Medical expert of the article
New publications
Laparoscopy
Last reviewed: 06.07.2025

All iLive content is medically reviewed or fact checked to ensure as much factual accuracy as possible.
We have strict sourcing guidelines and only link to reputable media sites, academic research institutions and, whenever possible, medically peer reviewed studies. Note that the numbers in parentheses ([1], [2], etc.) are clickable links to these studies.
If you feel that any of our content is inaccurate, out-of-date, or otherwise questionable, please select it and press Ctrl + Enter.
Laparoscopy is a method of direct optical examination of abdominal organs.
Depending on the time of performance, laparoscopy can be planned or performed on an emergency basis, before surgery and in the early or late postoperative periods.
Currently, in operative gynecology, three main areas of laparoscopic research can be distinguished: diagnostic, therapeutic and control.
Therapeutic laparoscopy can be conservative and operative. Conservative therapeutic laparoscopy is the implementation of non-invasive treatment methods under the control of a laparoscope (delivery of medicinal substances, tissue injections, etc.). Operative therapeutic laparoscopy is a surgical intervention accompanied by a violation of the integrity of organs and tissues (tissue dissection, drainage of cavities, coagulation of bleeding areas, etc.). Currently, a new trend has emerged in laparoscopy - its use to monitor the course of healing processes, the effectiveness of surgical intervention on the genitals, and remote treatment results (control laparoscopy).

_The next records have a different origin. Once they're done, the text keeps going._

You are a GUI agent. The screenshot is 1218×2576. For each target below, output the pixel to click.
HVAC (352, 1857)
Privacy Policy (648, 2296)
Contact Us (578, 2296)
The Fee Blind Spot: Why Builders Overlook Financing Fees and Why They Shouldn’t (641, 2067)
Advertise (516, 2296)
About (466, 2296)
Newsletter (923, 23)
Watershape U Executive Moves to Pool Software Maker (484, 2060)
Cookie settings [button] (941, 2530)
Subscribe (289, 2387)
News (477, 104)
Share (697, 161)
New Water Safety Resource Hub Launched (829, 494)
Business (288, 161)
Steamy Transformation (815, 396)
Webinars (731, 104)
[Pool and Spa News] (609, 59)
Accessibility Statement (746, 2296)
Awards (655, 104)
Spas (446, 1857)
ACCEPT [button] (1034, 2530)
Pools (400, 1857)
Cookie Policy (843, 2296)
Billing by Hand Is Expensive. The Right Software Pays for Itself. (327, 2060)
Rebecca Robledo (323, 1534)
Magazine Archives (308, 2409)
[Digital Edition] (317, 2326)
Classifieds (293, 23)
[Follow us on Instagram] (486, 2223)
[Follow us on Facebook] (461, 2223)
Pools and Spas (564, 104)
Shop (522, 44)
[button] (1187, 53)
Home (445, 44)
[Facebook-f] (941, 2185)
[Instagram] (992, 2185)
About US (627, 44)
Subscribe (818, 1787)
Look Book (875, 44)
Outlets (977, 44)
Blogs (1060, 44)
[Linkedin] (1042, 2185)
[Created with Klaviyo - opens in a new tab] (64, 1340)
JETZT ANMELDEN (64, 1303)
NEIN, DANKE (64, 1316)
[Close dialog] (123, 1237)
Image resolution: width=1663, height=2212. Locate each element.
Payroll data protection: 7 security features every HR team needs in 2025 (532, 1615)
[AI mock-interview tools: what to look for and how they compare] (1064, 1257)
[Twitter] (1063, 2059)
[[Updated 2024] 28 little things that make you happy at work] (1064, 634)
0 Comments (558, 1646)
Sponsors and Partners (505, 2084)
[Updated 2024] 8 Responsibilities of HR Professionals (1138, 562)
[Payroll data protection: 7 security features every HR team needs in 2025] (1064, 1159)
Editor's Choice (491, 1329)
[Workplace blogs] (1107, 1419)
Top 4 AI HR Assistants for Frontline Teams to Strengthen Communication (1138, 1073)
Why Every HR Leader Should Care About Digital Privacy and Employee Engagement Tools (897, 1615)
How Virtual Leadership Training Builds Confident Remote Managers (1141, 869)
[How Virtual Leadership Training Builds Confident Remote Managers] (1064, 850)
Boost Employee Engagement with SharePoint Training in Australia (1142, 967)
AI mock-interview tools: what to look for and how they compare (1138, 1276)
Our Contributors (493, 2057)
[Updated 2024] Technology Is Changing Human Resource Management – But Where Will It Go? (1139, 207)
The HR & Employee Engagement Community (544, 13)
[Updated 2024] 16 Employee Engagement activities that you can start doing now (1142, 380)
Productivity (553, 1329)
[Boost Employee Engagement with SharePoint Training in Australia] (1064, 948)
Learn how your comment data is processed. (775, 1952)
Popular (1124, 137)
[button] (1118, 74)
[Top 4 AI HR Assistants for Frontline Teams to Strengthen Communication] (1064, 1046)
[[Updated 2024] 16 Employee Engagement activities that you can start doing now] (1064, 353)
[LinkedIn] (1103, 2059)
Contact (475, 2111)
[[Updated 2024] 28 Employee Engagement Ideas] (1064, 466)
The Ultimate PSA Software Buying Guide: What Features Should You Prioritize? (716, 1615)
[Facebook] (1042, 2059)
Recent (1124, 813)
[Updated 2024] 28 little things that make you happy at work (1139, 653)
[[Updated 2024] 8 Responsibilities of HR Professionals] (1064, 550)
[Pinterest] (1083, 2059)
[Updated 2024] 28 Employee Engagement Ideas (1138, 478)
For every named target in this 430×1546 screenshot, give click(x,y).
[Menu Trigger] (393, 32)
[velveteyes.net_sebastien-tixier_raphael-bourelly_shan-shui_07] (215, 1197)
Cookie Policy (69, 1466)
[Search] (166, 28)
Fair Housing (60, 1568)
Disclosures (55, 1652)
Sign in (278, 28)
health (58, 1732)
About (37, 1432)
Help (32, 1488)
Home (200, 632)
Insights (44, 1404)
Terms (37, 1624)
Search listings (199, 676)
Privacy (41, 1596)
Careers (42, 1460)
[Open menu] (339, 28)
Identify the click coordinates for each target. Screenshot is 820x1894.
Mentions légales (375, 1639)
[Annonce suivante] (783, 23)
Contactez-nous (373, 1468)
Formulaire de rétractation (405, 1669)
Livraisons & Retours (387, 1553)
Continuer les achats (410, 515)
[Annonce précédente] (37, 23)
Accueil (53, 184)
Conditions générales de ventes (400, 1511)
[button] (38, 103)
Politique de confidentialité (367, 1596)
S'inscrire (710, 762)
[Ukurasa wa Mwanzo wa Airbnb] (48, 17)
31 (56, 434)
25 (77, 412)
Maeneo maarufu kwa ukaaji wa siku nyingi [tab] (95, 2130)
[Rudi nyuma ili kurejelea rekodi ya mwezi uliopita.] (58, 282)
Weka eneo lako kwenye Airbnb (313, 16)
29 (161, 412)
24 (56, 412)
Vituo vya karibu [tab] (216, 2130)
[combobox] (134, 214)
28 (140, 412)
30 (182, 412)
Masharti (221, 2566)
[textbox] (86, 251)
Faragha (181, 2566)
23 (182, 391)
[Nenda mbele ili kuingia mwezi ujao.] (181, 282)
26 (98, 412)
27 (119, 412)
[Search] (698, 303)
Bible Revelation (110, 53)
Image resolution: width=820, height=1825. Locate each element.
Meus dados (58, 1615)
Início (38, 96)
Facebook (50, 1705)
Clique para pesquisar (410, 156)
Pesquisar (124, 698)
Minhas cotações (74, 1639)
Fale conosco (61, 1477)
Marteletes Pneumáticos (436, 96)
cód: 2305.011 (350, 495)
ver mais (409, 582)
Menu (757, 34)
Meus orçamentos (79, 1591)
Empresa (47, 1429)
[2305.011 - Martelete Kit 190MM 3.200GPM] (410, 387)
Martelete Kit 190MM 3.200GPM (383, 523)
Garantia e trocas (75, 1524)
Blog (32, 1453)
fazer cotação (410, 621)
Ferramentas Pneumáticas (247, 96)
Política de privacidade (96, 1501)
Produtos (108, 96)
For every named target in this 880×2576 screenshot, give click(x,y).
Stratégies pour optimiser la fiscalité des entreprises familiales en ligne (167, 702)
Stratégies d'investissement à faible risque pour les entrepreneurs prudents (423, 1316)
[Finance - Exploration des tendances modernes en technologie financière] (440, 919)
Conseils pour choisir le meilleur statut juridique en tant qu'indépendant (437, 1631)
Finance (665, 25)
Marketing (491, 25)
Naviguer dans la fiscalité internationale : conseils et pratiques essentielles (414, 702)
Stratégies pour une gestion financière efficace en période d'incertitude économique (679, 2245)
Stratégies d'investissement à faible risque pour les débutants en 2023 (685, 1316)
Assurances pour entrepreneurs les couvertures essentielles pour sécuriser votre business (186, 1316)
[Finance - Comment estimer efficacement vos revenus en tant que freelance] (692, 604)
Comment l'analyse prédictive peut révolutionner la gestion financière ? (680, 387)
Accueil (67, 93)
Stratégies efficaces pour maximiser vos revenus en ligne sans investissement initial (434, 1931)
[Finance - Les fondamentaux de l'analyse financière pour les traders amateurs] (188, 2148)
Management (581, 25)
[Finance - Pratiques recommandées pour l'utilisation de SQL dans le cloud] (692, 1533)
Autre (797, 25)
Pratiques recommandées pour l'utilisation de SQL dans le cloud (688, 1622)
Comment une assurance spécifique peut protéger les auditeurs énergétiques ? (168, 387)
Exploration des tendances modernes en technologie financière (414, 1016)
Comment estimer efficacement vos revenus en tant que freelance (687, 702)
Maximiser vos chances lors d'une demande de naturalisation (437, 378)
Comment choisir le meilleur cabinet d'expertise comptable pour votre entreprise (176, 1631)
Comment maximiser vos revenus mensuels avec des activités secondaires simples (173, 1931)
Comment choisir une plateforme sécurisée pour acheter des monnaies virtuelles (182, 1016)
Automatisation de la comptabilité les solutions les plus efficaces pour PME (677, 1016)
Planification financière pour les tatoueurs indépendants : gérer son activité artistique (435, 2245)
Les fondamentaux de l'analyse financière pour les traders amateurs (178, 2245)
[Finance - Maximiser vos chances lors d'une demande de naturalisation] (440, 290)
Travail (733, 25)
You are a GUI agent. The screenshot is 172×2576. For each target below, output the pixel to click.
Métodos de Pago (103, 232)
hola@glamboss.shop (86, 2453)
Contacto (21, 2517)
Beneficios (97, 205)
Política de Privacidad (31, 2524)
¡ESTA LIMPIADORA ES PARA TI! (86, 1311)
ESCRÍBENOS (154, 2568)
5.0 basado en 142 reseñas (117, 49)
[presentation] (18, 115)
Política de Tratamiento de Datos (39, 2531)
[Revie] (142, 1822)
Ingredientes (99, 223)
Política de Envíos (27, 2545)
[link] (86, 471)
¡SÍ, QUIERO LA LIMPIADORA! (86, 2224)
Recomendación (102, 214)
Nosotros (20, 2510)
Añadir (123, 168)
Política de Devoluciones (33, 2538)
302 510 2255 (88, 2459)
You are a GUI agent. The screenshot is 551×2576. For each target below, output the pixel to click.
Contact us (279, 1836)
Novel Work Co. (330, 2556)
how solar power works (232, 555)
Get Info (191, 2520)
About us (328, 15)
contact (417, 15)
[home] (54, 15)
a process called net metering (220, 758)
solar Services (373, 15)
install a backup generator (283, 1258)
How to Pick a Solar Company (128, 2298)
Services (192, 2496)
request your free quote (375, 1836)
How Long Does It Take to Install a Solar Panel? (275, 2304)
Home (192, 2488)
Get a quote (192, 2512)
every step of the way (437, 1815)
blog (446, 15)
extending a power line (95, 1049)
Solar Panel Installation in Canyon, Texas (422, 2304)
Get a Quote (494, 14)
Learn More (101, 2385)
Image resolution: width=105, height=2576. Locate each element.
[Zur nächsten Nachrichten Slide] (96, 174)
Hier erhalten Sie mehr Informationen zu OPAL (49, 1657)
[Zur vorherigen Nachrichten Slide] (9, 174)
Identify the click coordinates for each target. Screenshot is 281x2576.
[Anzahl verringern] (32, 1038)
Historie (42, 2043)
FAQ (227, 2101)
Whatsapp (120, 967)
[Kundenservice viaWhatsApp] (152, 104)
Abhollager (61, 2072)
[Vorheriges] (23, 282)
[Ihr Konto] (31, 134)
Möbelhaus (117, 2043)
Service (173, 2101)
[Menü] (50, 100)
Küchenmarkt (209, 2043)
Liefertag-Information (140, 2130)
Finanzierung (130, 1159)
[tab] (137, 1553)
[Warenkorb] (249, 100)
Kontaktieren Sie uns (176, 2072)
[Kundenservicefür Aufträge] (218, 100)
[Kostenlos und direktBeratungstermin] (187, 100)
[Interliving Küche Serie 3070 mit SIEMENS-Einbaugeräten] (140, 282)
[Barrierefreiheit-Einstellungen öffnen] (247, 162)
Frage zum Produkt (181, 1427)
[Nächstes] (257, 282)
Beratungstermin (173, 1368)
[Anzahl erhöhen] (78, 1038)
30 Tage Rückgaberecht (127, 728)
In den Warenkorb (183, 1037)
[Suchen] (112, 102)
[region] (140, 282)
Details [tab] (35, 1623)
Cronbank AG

Diagnostic laparoscopy is the final, not the initial stage of diagnostics. A practicing physician should not forget about the leading importance of clinical diagnostic methods, when the diagnosis is established based on anamnesis data in more than half of cases. However, excessively long examinations, unjustified multiple and long-term unsuccessful treatment of patients without verification of the diagnosis are unacceptable, which leads to advanced forms of the disease, reduces the body's immune forces, and worsens the prognosis of treatment.
The great possibilities of modern endoscopy have significantly expanded the indications for laparoscopy and sharply narrowed the contraindications. In general, an indication for laparoscopy is the impossibility of making a diagnosis using conventional clinical examinations or the need for differential diagnosis.
Laparoscopy: indications
Indications for diagnostic laparoscopy are: suspected ectopic pregnancy; determination of the condition of the fallopian tubes before surgery for tubal infertility; identification of the nature of malformations of the internal genital organs; suspected external genital endometriosis (ovaries, pelvic peritoneum, uterosacral ligaments); suspected tumor-like formation of the ovaries; clarification of the location of the intrauterine contraceptive (if it is suspected that it is located in the abdominal cavity); persistent pain syndrome of unknown genesis; suspected ovarian apoplexy; suspected rupture of an ovarian cyst; suspected torsion of the ovarian tumor pedicle or the pedicle of a subserous myomatous node; suspected tubo-ovarian formation; assessment of the severity and degree of damage to the uterus during its perforation; impossibility to exclude acute surgical pathology.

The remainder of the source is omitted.